*What is expected:* Write the data below out again, with each line matching the original.

(Data items)
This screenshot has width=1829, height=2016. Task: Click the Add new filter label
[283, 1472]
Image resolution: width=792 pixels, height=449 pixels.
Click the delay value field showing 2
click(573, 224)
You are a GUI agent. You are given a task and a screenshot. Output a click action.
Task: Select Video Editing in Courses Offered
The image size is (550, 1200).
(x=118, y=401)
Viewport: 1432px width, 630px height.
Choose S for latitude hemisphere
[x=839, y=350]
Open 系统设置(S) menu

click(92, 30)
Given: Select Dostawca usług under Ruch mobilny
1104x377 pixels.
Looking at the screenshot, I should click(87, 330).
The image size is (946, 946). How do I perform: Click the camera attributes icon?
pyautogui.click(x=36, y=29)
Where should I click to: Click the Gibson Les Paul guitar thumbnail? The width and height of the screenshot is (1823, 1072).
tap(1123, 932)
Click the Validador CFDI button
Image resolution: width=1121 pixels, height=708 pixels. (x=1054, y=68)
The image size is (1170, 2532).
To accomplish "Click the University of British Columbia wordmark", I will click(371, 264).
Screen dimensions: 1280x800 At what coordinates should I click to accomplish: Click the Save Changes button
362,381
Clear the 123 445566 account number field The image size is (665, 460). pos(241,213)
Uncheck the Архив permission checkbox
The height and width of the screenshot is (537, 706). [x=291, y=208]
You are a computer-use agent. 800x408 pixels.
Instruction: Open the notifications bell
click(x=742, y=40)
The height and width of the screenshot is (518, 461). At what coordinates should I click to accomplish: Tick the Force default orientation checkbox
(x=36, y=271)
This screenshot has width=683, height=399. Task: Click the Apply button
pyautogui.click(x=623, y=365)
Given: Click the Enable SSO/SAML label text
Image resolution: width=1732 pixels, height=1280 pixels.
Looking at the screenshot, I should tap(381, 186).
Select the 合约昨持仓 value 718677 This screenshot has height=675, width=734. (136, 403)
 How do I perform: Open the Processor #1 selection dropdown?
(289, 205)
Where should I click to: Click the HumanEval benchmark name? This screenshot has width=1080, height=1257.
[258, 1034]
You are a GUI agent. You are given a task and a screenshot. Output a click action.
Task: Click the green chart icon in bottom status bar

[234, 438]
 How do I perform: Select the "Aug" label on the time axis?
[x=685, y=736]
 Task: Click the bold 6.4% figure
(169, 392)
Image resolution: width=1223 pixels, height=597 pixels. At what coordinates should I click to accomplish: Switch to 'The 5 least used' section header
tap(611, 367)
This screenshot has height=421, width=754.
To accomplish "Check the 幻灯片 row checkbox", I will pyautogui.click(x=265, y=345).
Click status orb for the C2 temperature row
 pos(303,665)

*Written answer:*
This screenshot has width=1829, height=2016. Task: Click the Add new filter label
[283, 1472]
Image resolution: width=792 pixels, height=449 pixels.
Click the delay value field showing 2
click(573, 224)
You are a GUI agent. You are given a task and a screenshot. Output a click action.
Task: Select Video Editing in Courses Offered
The image size is (550, 1200).
(x=118, y=401)
Viewport: 1432px width, 630px height.
Choose S for latitude hemisphere
[x=839, y=350]
Open 系统设置(S) menu

click(92, 30)
Given: Select Dostawca usług under Ruch mobilny
1104x377 pixels.
Looking at the screenshot, I should click(87, 330).
The image size is (946, 946). How do I perform: Click the camera attributes icon?
pyautogui.click(x=36, y=29)
Where should I click to: Click the Gibson Les Paul guitar thumbnail? The width and height of the screenshot is (1823, 1072).
tap(1123, 932)
Click the Validador CFDI button
Image resolution: width=1121 pixels, height=708 pixels. (x=1054, y=68)
The image size is (1170, 2532).
To accomplish "Click the University of British Columbia wordmark", I will click(371, 264).
Screen dimensions: 1280x800 At what coordinates should I click to accomplish: Click the Save Changes button
362,381
Clear the 123 445566 account number field The image size is (665, 460). pos(241,213)
Uncheck the Архив permission checkbox
The height and width of the screenshot is (537, 706). [x=291, y=208]
You are a computer-use agent. 800x408 pixels.
Instruction: Open the notifications bell
click(x=742, y=40)
The height and width of the screenshot is (518, 461). At what coordinates should I click to accomplish: Tick the Force default orientation checkbox
(x=36, y=271)
This screenshot has width=683, height=399. Task: Click the Apply button
pyautogui.click(x=623, y=365)
Given: Click the Enable SSO/SAML label text
Image resolution: width=1732 pixels, height=1280 pixels.
Looking at the screenshot, I should tap(381, 186).
Select the 合约昨持仓 value 718677 This screenshot has height=675, width=734. (136, 403)
 How do I perform: Open the Processor #1 selection dropdown?
(289, 205)
Where should I click to: Click the HumanEval benchmark name? This screenshot has width=1080, height=1257.
[258, 1034]
You are a GUI agent. You are given a task and a screenshot. Output a click action.
Task: Click the green chart icon in bottom status bar

[234, 438]
 How do I perform: Select the "Aug" label on the time axis?
[x=685, y=736]
 Task: Click the bold 6.4% figure
(169, 392)
Image resolution: width=1223 pixels, height=597 pixels. At what coordinates should I click to accomplish: Switch to 'The 5 least used' section header
tap(611, 367)
This screenshot has height=421, width=754.
To accomplish "Check the 幻灯片 row checkbox", I will pyautogui.click(x=265, y=345).
Click status orb for the C2 temperature row
 pos(303,665)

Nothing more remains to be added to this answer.